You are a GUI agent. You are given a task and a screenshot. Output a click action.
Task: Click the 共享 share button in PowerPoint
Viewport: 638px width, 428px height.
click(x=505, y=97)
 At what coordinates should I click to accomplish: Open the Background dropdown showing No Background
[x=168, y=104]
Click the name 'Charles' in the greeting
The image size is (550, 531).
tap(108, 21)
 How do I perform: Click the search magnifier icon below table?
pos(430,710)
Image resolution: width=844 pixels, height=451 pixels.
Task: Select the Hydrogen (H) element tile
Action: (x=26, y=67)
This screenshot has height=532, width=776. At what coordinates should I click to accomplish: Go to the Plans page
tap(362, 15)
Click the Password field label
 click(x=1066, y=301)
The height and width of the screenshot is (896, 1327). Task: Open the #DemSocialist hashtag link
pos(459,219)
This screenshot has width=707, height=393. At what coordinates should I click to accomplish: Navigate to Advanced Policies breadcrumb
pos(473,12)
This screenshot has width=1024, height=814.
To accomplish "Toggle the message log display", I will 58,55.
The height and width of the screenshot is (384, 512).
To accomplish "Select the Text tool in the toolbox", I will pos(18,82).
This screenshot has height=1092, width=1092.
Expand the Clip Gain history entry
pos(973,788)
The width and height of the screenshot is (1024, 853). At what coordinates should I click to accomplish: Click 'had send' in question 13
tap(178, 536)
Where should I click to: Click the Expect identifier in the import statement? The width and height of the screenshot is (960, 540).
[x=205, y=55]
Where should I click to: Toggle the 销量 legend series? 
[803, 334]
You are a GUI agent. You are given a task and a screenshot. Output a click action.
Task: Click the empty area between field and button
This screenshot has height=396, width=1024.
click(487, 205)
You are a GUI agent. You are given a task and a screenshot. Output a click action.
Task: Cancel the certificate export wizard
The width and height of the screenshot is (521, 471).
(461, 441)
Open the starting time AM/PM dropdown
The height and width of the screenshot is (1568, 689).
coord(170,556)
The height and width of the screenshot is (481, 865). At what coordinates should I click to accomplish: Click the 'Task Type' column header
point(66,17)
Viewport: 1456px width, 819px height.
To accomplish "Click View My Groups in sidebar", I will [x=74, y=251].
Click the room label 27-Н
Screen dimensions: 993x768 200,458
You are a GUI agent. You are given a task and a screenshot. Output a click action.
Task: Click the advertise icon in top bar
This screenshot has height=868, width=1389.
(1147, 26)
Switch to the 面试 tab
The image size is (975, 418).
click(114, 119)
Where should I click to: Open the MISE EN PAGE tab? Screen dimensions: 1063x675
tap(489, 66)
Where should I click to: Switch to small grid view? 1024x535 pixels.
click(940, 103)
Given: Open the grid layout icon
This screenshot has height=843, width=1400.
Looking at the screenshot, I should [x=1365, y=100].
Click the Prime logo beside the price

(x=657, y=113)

++++

*TASK*. Every line that holds the word "button" should be copied from the records above.

*ANSWER TO THIS PROBLEM*.
Task: Click the 共享 share button in PowerPoint
Task: Click the empty area between field and button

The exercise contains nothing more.